Ein Ayah: The Place of Humor in the Study of Torah

(condensed from Ein Ayah, Shabbat 2:103)

Gemara: [We have been discussing Rabba’s practice of saying something humorous before starting a Torah lecture.] 


Ein Ayah: To understand the place of humor one has to picture the pleasure that accompanies intellectual attainment in terms of the pleasure one gets when fulfilling other physical needs. The pleasure does not replace the purpose of the actions, but it is a related outcome that contributes to a person’s likelihood of following the path of healthy natural life.

One can have enjoyment in the intellectual realm even when contemplating intellectual ideas that have not passed the test of truth and practical value, even though goal-oriented intellectualism requires those qualifications. We can say, metaphorically, that there is room in the realm of wisdom for attractive flowers that are not for reproductive purposes. Their (referring to various forms of humor) value is in making one’s heart happy with their crispness and pleasant style.

Because these ideas are not of real intellectual value, they can be harmful if used by one who does not understand their place but sees them as “nourishment” for the intellect, when they are actually only pleasant aesthetics. If one knows humor’s time and place, he will take them for what they are and not try to expand upon them. He will use them as generating a little bit of happiness and serving as an indicator of the greater happiness one will have if he is able to perceive real intellectual truths. It is easier to enjoy things into which he does not need to delve deeply to reach their goal.
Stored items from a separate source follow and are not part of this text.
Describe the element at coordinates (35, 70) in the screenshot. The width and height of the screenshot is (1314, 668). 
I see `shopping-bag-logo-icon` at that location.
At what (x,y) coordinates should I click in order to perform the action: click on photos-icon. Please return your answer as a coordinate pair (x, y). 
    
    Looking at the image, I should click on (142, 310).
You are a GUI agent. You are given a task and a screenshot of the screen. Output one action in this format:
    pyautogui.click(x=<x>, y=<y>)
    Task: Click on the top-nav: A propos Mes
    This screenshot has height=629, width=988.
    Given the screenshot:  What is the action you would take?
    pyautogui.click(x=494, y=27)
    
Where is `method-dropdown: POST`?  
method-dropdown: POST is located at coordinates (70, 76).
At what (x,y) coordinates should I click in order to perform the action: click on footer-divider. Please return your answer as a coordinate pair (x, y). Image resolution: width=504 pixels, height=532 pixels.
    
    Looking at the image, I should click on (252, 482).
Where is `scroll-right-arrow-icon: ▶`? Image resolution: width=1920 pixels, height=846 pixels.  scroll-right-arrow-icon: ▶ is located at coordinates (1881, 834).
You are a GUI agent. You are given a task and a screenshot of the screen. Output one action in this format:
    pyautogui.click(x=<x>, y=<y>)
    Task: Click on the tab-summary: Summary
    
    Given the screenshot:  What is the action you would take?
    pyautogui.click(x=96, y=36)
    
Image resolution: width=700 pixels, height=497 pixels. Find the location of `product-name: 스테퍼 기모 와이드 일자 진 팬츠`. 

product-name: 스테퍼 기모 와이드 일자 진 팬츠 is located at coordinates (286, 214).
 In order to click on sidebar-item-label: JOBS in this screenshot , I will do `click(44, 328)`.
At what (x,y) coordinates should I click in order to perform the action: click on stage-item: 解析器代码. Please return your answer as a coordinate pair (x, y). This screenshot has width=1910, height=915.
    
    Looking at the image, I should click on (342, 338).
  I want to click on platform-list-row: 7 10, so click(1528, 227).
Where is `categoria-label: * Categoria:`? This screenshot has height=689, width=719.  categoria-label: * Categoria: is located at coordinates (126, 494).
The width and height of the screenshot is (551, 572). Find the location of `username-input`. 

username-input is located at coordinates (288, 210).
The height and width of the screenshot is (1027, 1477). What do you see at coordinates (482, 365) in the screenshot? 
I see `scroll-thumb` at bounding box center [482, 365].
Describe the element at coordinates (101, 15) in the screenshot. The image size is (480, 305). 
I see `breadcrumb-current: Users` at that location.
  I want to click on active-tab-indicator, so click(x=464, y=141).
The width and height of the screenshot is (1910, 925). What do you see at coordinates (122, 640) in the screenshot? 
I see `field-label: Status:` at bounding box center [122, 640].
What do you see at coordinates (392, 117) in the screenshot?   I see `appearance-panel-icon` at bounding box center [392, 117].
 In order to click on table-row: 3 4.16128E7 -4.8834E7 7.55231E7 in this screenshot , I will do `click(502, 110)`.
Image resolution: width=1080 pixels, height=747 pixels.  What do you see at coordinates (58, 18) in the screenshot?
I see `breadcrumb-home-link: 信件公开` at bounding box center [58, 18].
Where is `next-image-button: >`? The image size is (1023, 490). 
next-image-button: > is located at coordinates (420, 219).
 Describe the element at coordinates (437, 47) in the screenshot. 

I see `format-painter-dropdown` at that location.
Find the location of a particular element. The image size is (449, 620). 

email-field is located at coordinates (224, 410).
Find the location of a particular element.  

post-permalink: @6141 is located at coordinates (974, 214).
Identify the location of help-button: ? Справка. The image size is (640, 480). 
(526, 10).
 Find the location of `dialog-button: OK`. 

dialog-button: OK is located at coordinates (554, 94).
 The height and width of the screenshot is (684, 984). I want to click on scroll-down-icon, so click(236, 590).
This general phenomenon can also be found in the extreme examples of the pilpul system of learning [which is not always realistically based on Torah truths] that has been employed in recent generations and apparently since much earlier periods of history. These serve as “flowers” and “spices” to present a “resting place” in the sources for the “aesthetic side” of Torah intellect. This is parallel to the embellishment of logical content by employing along with it various artistic, literary, and poetic tools. The Rabbis viewed that just as flowers are appropriate for fruit trees, so too aesthetic flourishes are fitting for the wisdom of Torah, even of Torah giants who are pillars of our nation. That is why the Rabbis say (Eiruvin 13b) that one is not accepted into Sanhedrin unless he can explain in 150 ways why a sheretz (an impure animal) is pure (i.e., he has great intellectual ingenuity, which is of value even if the ingenuity produces false conclusions – as long as he realizes they are false).

As time passes and happiness has been lost due to our moral flaws, many are unable to understand the importance of using intellectual aesthetics. Unfortunately, they do not recognize the point of using images unless they can fit into scientifically accurate measures that justify their use in practical rulings. There are also people who are guilty of the opposite problem. Instead of using tools such as humor to a limited degree, e.g., as introducing a lecture with them to make the heart happy, they view this type of thought process as the essence of the learning process. In such a case, they are missing the heart of true learning, and the external tool which now serves nothing of value turns out to contribute nothing.

Rabba kept things in perspective and taught us that the humor should be limited to an introductory role, followed by a very serious atmosphere for the learning itself. This distinguishes between that which is pleasant and that which is of intrinsic value. The supporting role that humor plays is fitting for a nation whose Torah, which includes all that is desirable, is its life and purpose. We are able to appreciate delving into the understanding of the depths of Hashem’s sweet Torah and also enjoy its “flowers.” “Those who are planted in the house of Hashem will flower in the courtyards of our G-d” (Tehillim 92:14).